In the above example, when the crossfader is in its full left position, the signal coming in the left input will have a maximum volume and the signal from the right input will be silent. When the fader is in the middle both signals will be at 50% volume. When the fader is in the full right position the right input will be at full volume while the left input is silent.
To create a basic patch with a crossfader module, such as an Intellijel uFade, patch any two oscillator outputs into the left and right inputs and patch out of an LFO into the XFADE CV input while monitoring the mix output. With the LFO set to a slow setting turn the CV attenuator clockwise to hear the LFO slowly modulate the crossfader back and forth. Turn the attenuator full right to get a full sweep. Something strange is about to happen, so pay attention. As you gradually increase the rate of the LFO you will start to get to a point where you hear a warbling – increase it even more, going into VCO speed territory, and you’ll begin to hear sidebands similar to ring modulation.

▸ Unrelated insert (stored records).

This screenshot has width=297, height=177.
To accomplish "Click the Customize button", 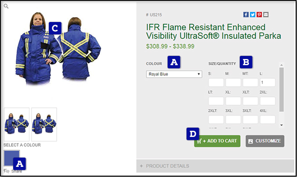I will tap(265, 141).
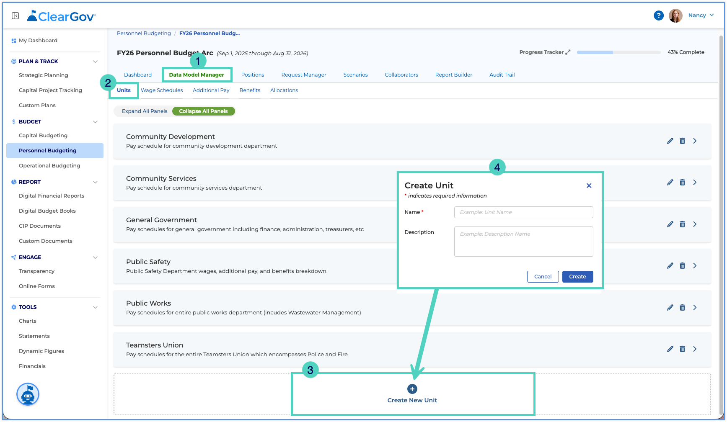Screen dimensions: 727x422
Task: Open the chatbot assistant robot icon
Action: [x=28, y=394]
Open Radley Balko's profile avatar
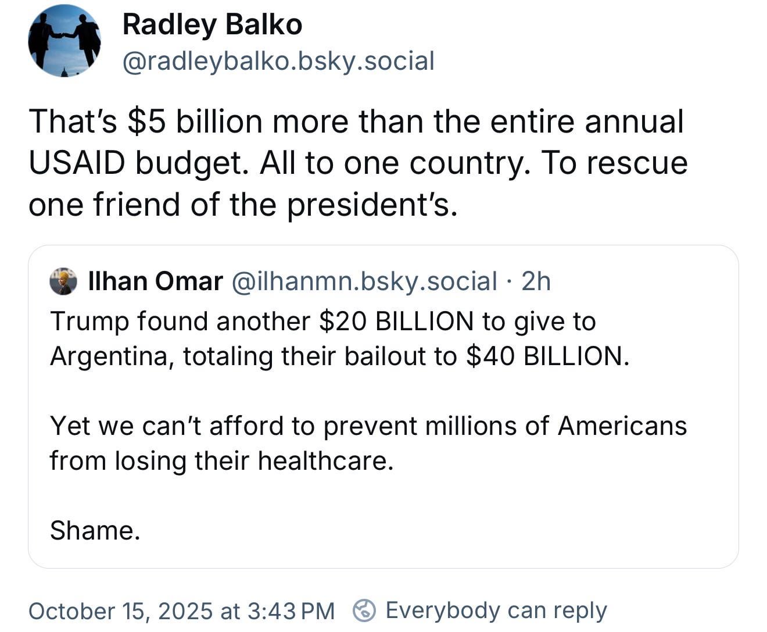 click(64, 41)
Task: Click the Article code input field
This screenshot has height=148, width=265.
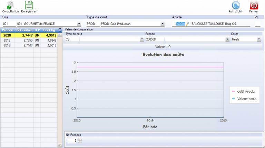Action: point(180,24)
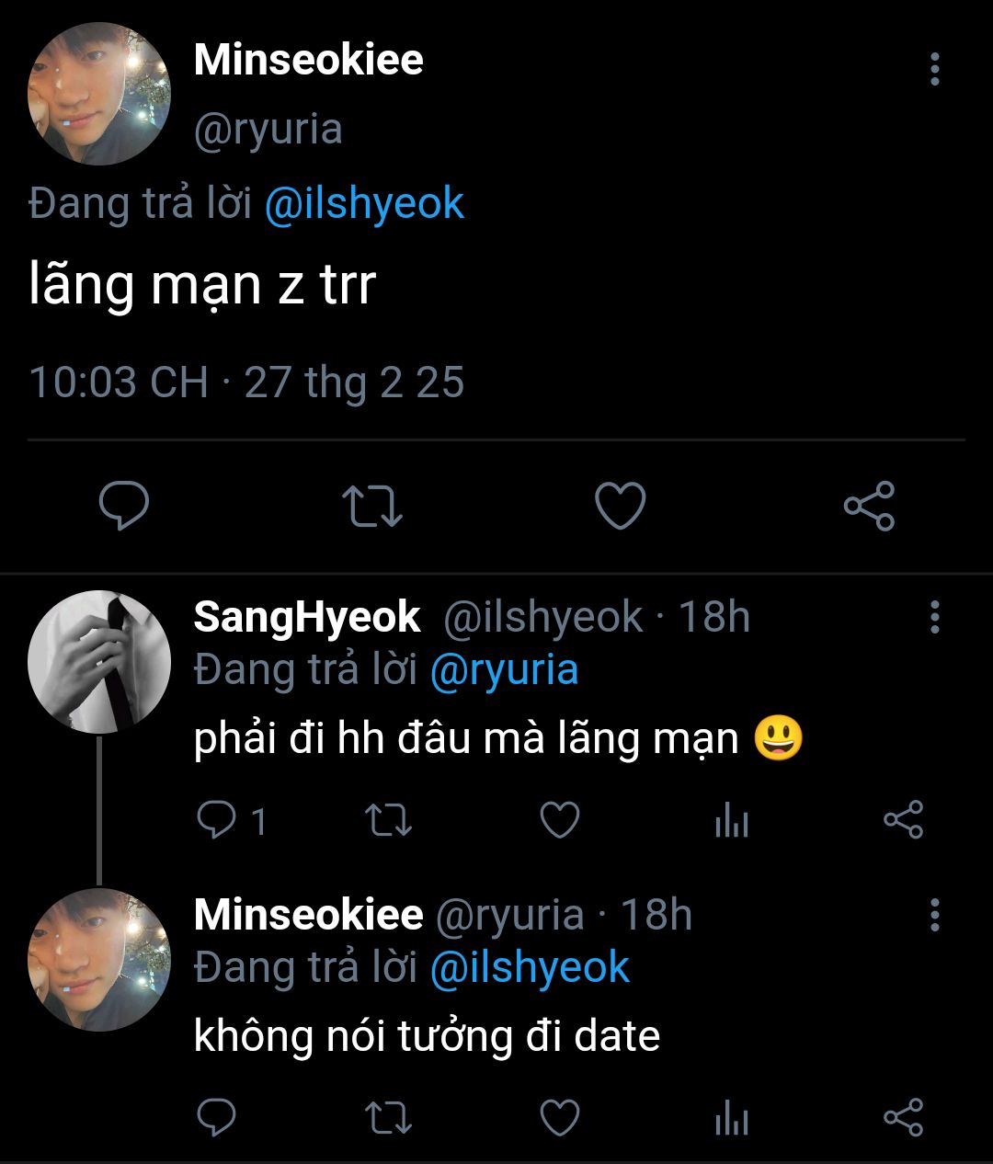Viewport: 993px width, 1164px height.
Task: Retweet the "không nói tưởng đi date" tweet
Action: (388, 1118)
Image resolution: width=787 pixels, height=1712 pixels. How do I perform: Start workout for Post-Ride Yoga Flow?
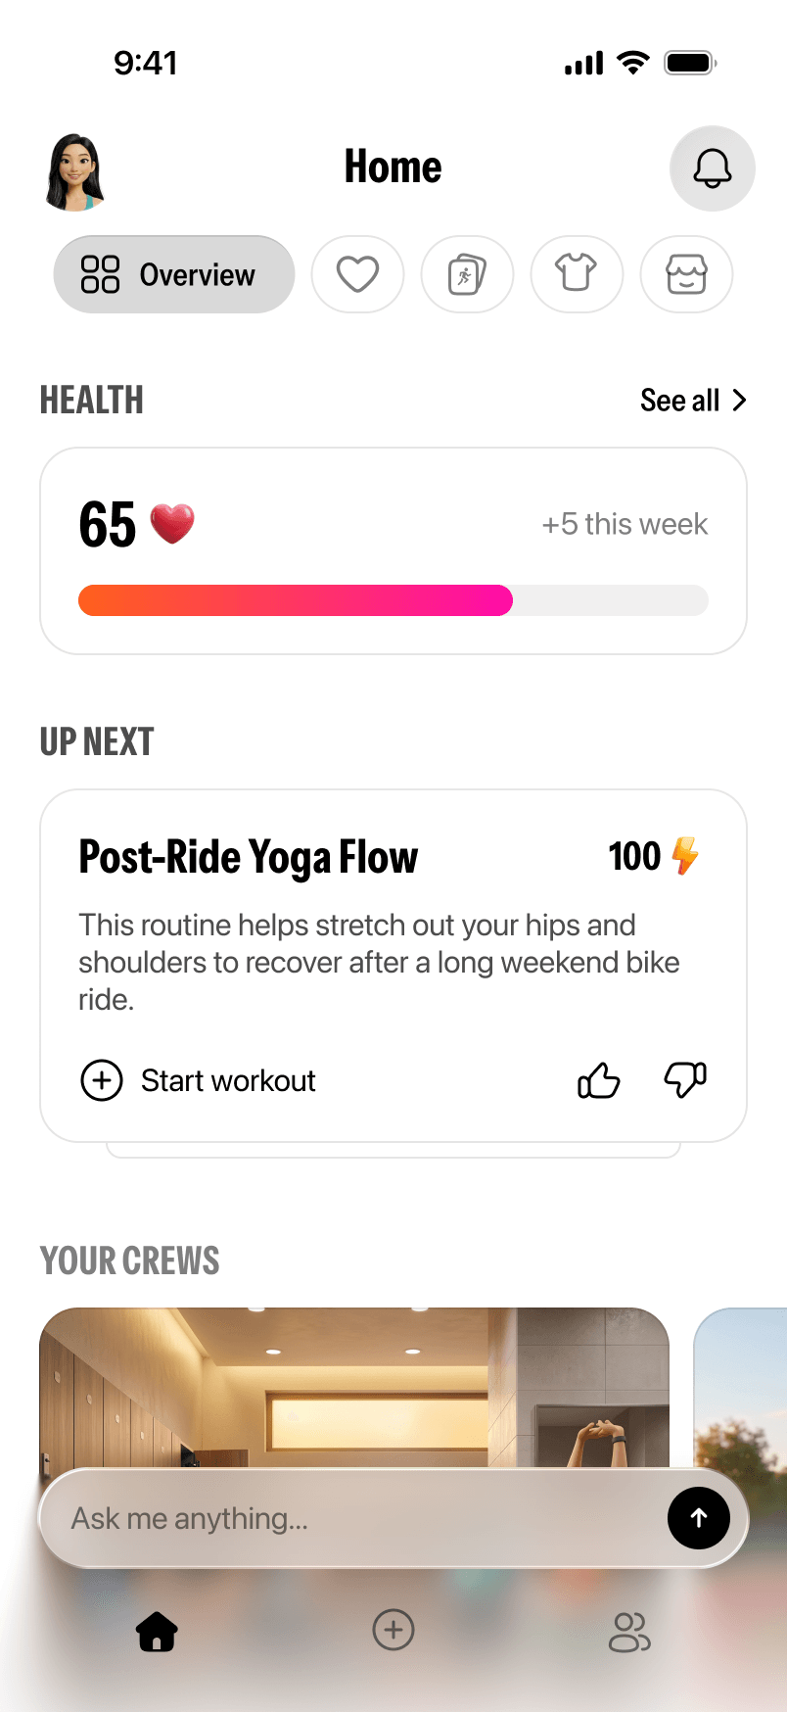198,1080
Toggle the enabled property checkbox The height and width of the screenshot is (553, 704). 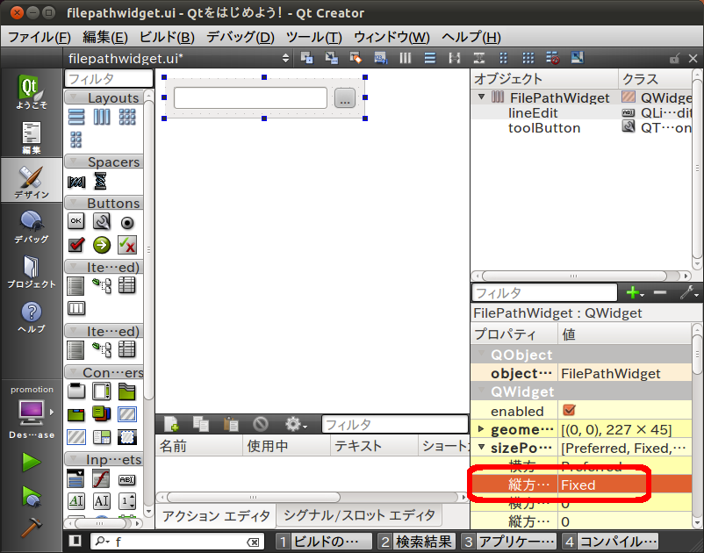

The reason for the added harmonics is because when the crossfade happens at audio rate, you are effectively creating a new wave type. Below is a diagram which shows what happens when you patch triangle and sawtooth waveform types into the audio inputs of a crossfader and modulate the crossfade position with a square wave that is running at the same frequency. The second case is what happens when you shift the square wave up one octave.
As you can see by examining the output waveform, using audio rate crossfading can result in unique wave types. If the modulating oscillator were detuned from the other oscillator outputs then the resulting waveform would be different from one cycle to the next, creating complex and evolving sounds.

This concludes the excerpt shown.